### FRAGMENTO DEL DOCUMENTO
—————
Gracias a las constantes mejoras tecnológicas, que se estalle un parabrisas hoy día es bastante más benigno que hace unas cuantas décadas atrás: son mucho más resistentes y si el daño es pequeño, en vez de cambiar el vidrio, puede repararse, a menudo con excelentes resultados. Entonces, la cuestión es: ¿cambiar o reparar el parabrisas del auto cuando sufre un estadillo? Para resolver el dilema, primero necesitarás averiguar el costo de ambas opciones y si tu seguro de auto cubre este daño.

A menudo las aseguradoras de autos reintegrarán la reparación si cuentas con un seguro con cobertura contra choques (collision) y de otros daños o cobertura extensiva (Comprenhensive):

-Por la porción de choque de tu seguro de auto si chocas y es tu culpa.

-Por el seguro del auto culpable del choque.

-Por la cobertura extensiva del seguro de tu vehículo, si el daño es porque algo le cae encima al vidrio, como una piedra del camino o una rama

Pregunta si tendrás que pagar o no el deducible y de cuánto es este. En algunos estados, por ley, las aseguradoras no cobran el deducible por hacer la reparación o cambio de un parabrisas dañado accidentalmente. Pero es mejor si esto lo averiguas cuando estás comprando o renovando la póliza.

Así no tengas que pagar el deducible -o este es menor que los costos totales- decide si te conviene presentar el reclamo. Un reclamo pudiera aumentar el costo de futuras primas: a veces no importa el monto de éste, mientras que otras aseguradoras aplican aumentos si los reclamos pasan de un monto dado.
—————
### DATOS PROPORCIONADOS

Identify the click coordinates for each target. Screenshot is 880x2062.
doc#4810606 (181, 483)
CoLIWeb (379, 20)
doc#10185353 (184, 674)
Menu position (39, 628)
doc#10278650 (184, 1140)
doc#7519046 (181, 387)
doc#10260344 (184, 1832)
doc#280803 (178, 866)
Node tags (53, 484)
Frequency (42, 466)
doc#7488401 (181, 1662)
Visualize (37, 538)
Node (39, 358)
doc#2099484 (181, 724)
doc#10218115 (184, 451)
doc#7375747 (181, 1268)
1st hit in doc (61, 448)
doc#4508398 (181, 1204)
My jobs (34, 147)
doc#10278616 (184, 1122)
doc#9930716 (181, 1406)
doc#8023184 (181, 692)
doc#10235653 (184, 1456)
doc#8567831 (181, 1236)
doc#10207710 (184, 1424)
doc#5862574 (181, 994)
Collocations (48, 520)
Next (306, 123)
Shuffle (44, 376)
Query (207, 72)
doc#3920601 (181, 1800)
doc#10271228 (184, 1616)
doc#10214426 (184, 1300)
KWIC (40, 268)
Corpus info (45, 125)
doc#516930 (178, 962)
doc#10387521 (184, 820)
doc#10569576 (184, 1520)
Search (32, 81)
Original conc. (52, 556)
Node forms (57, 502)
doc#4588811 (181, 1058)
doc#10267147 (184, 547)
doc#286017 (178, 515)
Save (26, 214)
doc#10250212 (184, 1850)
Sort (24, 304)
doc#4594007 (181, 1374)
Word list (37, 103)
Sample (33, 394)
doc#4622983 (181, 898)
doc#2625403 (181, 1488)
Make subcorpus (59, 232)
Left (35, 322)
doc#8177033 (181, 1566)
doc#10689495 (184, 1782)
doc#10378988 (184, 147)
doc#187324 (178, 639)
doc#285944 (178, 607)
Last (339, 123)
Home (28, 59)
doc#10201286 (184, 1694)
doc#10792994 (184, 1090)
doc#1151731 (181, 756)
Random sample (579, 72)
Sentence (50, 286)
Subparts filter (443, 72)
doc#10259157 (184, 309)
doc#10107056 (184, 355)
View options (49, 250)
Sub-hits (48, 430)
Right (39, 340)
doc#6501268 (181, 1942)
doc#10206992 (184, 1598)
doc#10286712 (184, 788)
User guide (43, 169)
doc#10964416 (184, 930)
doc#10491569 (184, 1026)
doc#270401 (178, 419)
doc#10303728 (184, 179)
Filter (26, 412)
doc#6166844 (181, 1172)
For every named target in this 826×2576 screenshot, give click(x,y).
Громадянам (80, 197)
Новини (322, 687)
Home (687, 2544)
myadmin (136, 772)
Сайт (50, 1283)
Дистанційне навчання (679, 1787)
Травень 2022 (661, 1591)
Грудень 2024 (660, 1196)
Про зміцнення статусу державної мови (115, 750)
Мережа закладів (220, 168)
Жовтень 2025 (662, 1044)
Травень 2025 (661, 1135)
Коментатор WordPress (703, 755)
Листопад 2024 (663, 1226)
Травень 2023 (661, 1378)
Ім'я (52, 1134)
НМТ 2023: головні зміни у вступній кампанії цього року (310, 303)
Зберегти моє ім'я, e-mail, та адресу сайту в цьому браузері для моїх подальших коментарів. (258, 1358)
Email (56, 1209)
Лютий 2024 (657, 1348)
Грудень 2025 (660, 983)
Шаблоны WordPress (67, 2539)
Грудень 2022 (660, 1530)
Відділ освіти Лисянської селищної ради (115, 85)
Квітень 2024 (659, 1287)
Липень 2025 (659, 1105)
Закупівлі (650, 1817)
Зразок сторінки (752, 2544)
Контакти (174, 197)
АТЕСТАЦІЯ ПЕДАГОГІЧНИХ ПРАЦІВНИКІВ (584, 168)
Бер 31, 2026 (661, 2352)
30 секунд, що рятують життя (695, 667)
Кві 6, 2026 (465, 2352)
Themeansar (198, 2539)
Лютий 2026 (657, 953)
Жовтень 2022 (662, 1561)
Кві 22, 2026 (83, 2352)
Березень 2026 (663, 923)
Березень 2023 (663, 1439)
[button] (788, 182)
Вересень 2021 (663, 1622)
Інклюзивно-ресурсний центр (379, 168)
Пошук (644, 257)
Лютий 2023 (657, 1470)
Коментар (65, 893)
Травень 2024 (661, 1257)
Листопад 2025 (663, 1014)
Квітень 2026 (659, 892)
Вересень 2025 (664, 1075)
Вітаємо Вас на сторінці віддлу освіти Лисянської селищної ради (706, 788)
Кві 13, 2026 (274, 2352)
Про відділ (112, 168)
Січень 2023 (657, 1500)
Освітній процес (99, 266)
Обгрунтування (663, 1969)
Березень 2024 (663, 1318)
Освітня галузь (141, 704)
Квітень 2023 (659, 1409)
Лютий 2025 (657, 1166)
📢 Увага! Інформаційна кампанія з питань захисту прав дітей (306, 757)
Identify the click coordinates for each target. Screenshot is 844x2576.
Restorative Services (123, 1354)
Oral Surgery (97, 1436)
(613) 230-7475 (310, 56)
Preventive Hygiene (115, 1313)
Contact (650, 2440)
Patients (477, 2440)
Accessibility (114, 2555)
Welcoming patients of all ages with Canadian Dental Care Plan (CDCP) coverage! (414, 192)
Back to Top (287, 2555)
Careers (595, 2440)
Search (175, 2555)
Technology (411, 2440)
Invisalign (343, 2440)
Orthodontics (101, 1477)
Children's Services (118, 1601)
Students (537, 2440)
—————
### TAREAS DEL EJERCICIO
**a.** Traduce al inglés esta oración del texto sobre parabrisas: «En algunos estados, por ley, las aseguradoras no cobran el deducible por hacer la reparación o cambio de un parabrisas dañado accidentalmente.»
**b.** Resume en dos oraciones el texto sobre parabrisas.
**c.** Prolonga el texto sobre parabrisas a partir de su última oración.

### RESULTADOS POR TAREA
**a.** In some states, by law, insurers do not charge the deductible for repairing or replacing an accidentally damaged windshield.

**b.** Hoy los parabrisas son más resistentes y, si el daño es pequeño, pueden repararse en vez de cambiarse, por lo que conviene averiguar el costo de ambas opciones y si el seguro del auto cubre el daño. Las aseguradoras suelen pagar la reparación según la cobertura que se tenga, pero hay que preguntar por el deducible y decidir si conviene reclamar, ya que un reclamo puede aumentar las primas futuras.

**c.**
Si el daño es pequeño, como una moneda de 25 centavos, es muy posible reparar un parabrisas sin dejar rastro; daños mayores suelen ameritar cambiarlo completo.

Pero además del costo, considera la calidad del trabajo que vayan a hacer. Un parabrisas mal sellado puede tener peores consecuencias que uno estriado: dejar filtrar agua dentro del auto o desprenderse si está mal colocado. Pide recomendaciones de personal calificado o empresas legítimas para este servicio al mecánico o al seguro mismo.

Rechaza proveedores que "aparezcan" sin ser llamados: pudieran ser estafadores que aprovechan que muchos seguros pagan por estas reparaciones y tratar de sobrefacturar servicios o inflar costos.

Evita dar información del seguro directamente a los proveedores. Mejor averigua el procedimiento a seguir y prefiere pagar tú al proveedor y presentar las facturas para su reintegro. Podrás controlar mejor el costo a pagar y evitar que alguien haga reclamos a tu seguro de los que tú no te enteres.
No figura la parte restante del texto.